Where have you delayed starting because others seem more gifted? Name one small step you’ll take today to develop what’s in your hand.
“He who had received the five talents went at once and traded with them, and he made five talents more. So also he who had the two talents made two talents more.”
(Matthew 25:16-17, ESV)
Prayer: Confess areas where you’ve compared your gifts to others’ instead of using them.
Challenge: Spend 15 minutes today practicing a skill God’s given you (writing, cooking, encouraging).
The one-talent servant stood empty-handed. “I was afraid,” he stammered. Dust still crusted his knees from burying the treasure. Fear had paralyzed more than inaction – it distorted his view of the master. He saw a harsh tyrant, not the generous giver. [53:50]
Satan twists God’s character to freeze us. The servant’s failure wasn’t poor investment strategy but a slanderous heart. Fear lies about God’s nature: “He’s demanding, not kind; critical, not cheering.”
What God-given opportunity have you avoided due to distorted beliefs about His heart toward you?
“But he who had received the one talent went and dug in the ground and hid his master’s money. […] I was afraid, and I went and hid your talent in the ground.”
(Matthew 25:18, 25, ESV)
Prayer: Tell Jesus one specific fear keeping you from risking with your gifts.
Challenge: Text a trusted friend about your fear and ask them to pray with you.
The master’s rebuke stung: “Wicked and lazy!” Not for losing gold – for not trying. Burying the talent required a shovel. The servant’s hands blistered from digging a hole, not building a kingdom. Inactivity became rebellion. [56:41]
God considers passivity sin when fueled by distrust. The servant’s “safe” choice wasted the master’s trust. Every unused gift decays like muscle – atrophy sets in.
What shovel (excuse, distraction, false humility) have you gripped instead of God’s entrusted tools?
“You ought to have invested my money with the bankers, and at my coming I should have received what was my own with interest.”
(Matthew 25:27, ESV)
Prayer: Repent for times you’ve chosen comfort over courage with your talents.
Challenge: Do one tangible act of service today using your primary gift (cook, teach, fix, etc).
Becky’s text glowed: “You altered my life.” Years prior, she’d shared meals, not sermons – small investments in a teen. Now Amanda taught classrooms, multiplying love in Utah. The five-talent miracle lived in casseroles and carpools. [01:03:02]
God multiplies mustard-seed faithfulness. Your “ordinary” moments – coaching kids, working honestly, listening – compound into eternal yields. Heaven measures impact differently than earth.
Who’s watching your daily investments? What legacy grows from your consistent “showing up”?

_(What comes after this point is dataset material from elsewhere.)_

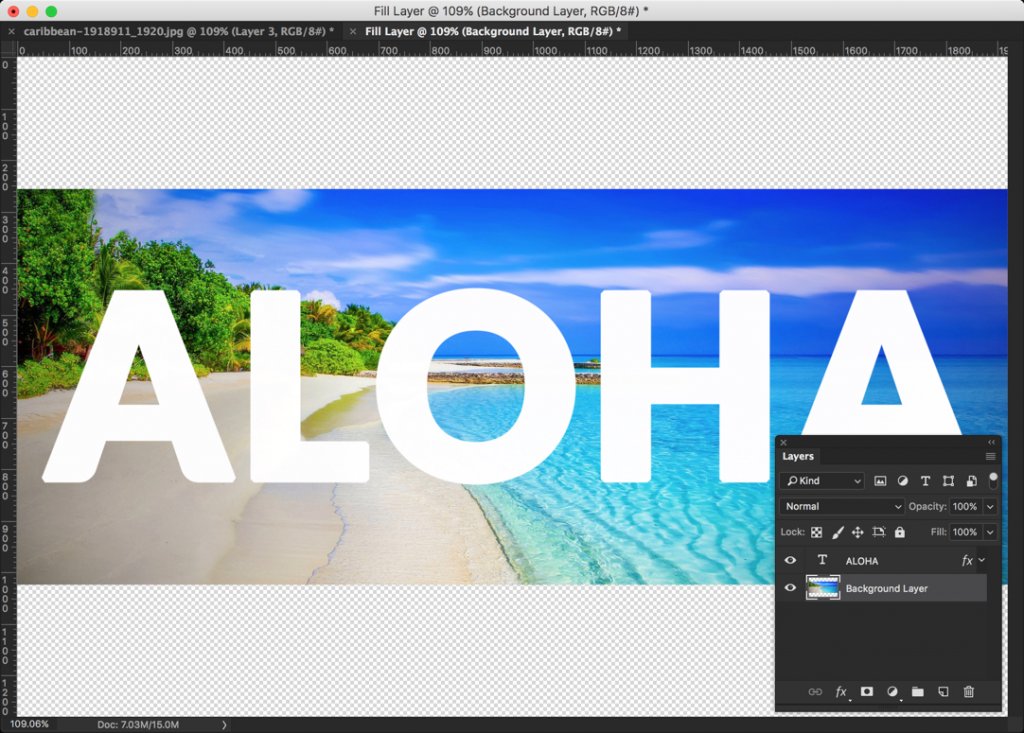Hide the ALOHA text layer
The image size is (1024, 733).
tap(791, 560)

“His master said to him, ‘Well done, good and faithful servant. You have been faithful over a little; I will set you over much.’”
(Matthew 25:21, ESV)
Prayer: Thank God for someone who invested in you through simple, daily faithfulness.
Challenge: Intentionally encourage one person who’s using their gifts well.
Jesus starts with a story because stories pull people in and make them think. A parable, thrown alongside a truth, lets ordinary life carry kingdom weight. In Matthew 25, inside the Olivet teaching about waiting, the parable of the talents shows how life between now and his return gets lived. A master stands for God. Servants stand for his followers. Talents are not just money but everything entrusted to a life: opportunities, influence, relationships, gifts, resources.
The text hands out five, two, and one talent according to ability. That division is not harsh, it is love. God does not set a person up to fail. Everything comes from God, and whatever God gives carries huge value. The five-talent and two-talent servants move “at once.” Urgency marks fidelity. They invest, develop, and return to the master with increase. The master answers both the same. “Well done, good and faithful servant… Come and share your master’s happiness.” He affirms, he promotes, he celebrates.
The third servant is the plot twist. In that world, burying money was normal and even responsible. But fear drives this servant, and fear talks. “I was afraid, so I hid.” Fear offers excuses and calls passivity wisdom. It even smears the master’s character to justify caution. The master answers with a verdict that sounds hard until the point lands. The rebuke is not for failing to match the others’ totals. The rebuke is for refusing to try. “You could have at least put it on deposit.” The master is not looking for caution, but courage. He is not hunting for a consumer, but a contributor. God’s not looking for perfection. He’s looking for participation.
The parable presses three truths. God trusts people with more than they think. Faithfulness matters more than flashy results. Doing nothing is not a neutral choice, because in the kingdom fear-driven passivity can become disobedience. Even small investments multiply. A quiet, steady investment in one young life can ripple into a city far away. The story finally puts a question in a heart: what is a person doing with what God entrusted. Imagine standing before God and realizing a whole life got spent hiding what God asked to invest.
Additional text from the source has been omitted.